- _THE TASKS_:
• A. Copy the passage from the cricketer's biography word for word, starting with the words "Mohammad Shahid (born" and ending with the words "in 15 matches.".
• B. Please set down the part of the rows that opens with the line containing "Enable 'Explicar en" and closes with the line containing "Action: click(x=937, y=691)", exactly and with both of those lines included.

[START PAGE TEXT]

Mohammad Shahid (born 1 November 1988) is a First-class cricketer from Bangladesh. He is a right-handed batsman and also right-arm medium-fast bowler.

Domestic career
Shahid made his first-class debut on 17 October 2011 against Rangpur Division.

He was the leading wicket-taker for Legends of Rupganj in the 2017–18 Dhaka Premier Division Cricket League, with 29 dismissals in 16 matches.

In October 2018, he was named in the squad for the Comilla Victorians team, following the draft for the 2018–19 Bangladesh Premier League. He was the leading wicket-taker for Legends of Rupganj in the 2018–19 Dhaka Premier Division Cricket League tournament, with 27 dismissals in 15 matches.

[END PAGE TEXT]
[START INPUT ROWS]

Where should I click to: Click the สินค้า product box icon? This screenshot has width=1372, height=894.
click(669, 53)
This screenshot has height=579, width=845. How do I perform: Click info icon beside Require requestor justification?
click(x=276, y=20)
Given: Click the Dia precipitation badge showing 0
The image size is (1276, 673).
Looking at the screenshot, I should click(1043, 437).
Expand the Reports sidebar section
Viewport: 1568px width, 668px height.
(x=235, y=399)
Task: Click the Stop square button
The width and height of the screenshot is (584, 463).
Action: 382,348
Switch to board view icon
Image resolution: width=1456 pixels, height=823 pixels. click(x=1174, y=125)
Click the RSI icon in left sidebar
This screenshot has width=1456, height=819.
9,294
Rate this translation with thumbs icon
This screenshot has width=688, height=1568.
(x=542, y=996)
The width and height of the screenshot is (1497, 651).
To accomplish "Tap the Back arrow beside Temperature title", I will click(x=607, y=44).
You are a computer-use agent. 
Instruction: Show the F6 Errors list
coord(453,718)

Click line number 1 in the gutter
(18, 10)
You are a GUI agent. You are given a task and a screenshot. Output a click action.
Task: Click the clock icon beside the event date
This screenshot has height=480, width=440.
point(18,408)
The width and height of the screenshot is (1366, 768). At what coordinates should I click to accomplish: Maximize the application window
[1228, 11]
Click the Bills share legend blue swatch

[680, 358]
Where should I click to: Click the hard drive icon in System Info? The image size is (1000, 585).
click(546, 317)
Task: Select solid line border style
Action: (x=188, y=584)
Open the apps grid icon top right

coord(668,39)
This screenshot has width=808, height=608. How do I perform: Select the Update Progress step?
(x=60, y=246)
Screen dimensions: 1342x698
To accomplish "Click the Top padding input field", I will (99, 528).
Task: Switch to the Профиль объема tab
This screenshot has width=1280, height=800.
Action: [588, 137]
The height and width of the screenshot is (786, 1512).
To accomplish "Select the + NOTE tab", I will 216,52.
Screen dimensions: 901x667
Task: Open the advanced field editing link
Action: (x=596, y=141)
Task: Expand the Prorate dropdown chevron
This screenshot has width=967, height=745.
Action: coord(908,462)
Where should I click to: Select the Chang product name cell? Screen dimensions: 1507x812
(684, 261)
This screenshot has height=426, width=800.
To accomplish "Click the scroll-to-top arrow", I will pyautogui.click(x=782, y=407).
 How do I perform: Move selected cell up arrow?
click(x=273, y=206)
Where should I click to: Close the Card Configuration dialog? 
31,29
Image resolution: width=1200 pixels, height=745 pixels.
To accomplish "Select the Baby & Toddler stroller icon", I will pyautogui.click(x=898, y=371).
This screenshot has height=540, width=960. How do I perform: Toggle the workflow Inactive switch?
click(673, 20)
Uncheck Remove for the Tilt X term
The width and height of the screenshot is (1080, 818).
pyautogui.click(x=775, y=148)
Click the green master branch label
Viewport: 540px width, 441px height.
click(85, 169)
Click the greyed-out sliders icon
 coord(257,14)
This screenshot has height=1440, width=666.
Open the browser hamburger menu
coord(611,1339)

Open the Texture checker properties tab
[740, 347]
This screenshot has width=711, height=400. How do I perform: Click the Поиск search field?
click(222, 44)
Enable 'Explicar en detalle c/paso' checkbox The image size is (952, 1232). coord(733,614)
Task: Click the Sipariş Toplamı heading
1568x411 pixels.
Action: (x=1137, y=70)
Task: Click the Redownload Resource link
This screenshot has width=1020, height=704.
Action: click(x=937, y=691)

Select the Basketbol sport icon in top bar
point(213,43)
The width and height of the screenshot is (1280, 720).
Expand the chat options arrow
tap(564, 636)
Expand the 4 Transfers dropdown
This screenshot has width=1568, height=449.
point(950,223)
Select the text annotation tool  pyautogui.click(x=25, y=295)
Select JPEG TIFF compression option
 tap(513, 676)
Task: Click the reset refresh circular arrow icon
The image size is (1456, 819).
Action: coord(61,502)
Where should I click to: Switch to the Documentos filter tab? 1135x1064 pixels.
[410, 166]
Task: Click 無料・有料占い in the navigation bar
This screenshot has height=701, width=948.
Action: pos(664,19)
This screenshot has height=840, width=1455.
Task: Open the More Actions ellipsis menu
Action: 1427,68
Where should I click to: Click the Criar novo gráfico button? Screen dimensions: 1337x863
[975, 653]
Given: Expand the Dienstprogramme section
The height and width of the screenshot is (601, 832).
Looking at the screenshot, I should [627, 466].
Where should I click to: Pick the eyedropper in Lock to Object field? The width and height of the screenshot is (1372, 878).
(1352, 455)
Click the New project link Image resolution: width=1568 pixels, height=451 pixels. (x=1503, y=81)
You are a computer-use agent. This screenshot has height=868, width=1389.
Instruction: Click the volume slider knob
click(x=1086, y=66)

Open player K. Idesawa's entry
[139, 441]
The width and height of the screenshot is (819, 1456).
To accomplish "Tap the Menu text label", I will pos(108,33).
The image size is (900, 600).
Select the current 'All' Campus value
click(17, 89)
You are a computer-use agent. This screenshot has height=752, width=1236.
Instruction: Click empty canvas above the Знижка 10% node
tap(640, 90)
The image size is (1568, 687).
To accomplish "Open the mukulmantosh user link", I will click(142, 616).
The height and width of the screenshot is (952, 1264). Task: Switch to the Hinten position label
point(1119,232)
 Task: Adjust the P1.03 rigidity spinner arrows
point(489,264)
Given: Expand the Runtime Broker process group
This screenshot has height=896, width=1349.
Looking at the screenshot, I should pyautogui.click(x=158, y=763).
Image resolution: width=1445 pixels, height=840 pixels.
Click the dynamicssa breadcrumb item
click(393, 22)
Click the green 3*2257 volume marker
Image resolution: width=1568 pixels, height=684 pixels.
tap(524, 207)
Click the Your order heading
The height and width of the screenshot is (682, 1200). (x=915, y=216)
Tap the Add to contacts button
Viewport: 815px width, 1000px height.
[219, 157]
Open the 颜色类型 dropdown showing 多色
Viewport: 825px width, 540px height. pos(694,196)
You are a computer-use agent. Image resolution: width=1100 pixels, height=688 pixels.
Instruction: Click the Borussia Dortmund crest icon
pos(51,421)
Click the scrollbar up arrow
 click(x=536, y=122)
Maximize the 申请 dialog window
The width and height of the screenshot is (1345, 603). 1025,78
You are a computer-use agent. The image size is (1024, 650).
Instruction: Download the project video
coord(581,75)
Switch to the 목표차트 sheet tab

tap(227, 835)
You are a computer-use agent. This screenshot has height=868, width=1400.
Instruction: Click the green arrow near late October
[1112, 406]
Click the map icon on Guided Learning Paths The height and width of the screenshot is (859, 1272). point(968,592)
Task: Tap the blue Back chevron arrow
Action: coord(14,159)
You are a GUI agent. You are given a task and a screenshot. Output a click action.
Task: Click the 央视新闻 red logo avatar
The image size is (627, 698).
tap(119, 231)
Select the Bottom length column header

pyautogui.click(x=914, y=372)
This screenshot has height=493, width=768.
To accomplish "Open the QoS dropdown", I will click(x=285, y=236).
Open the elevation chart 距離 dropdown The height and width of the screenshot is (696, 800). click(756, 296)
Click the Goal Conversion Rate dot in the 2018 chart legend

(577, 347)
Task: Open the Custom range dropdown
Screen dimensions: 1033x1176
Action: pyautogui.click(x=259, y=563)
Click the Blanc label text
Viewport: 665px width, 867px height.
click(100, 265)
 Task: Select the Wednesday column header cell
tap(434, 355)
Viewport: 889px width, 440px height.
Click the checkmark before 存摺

[END INPUT ROWS]

- _RESPONSES TO THE TASKS_:
• A.
Mohammad Shahid (born 1 November 1988) is a First-class cricketer from Bangladesh. He is a right-handed batsman and also right-arm medium-fast bowler.

Domestic career
Shahid made his first-class debut on 17 October 2011 against Rangpur Division.

He was the leading wicket-taker for Legends of Rupganj in the 2017–18 Dhaka Premier Division Cricket League, with 29 dismissals in 16 matches.

In October 2018, he was named in the squad for the Comilla Victorians team, following the draft for the 2018–19 Bangladesh Premier League. He was the leading wicket-taker for Legends of Rupganj in the 2018–19 Dhaka Premier Division Cricket League tournament, with 27 dismissals in 15 matches.

• B.
Enable 'Explicar en detalle c/paso' checkbox The image size is (952, 1232). coord(733,614)
Task: Click the Sipariş Toplamı heading
1568x411 pixels.
Action: (x=1137, y=70)
Task: Click the Redownload Resource link
This screenshot has width=1020, height=704.
Action: click(x=937, y=691)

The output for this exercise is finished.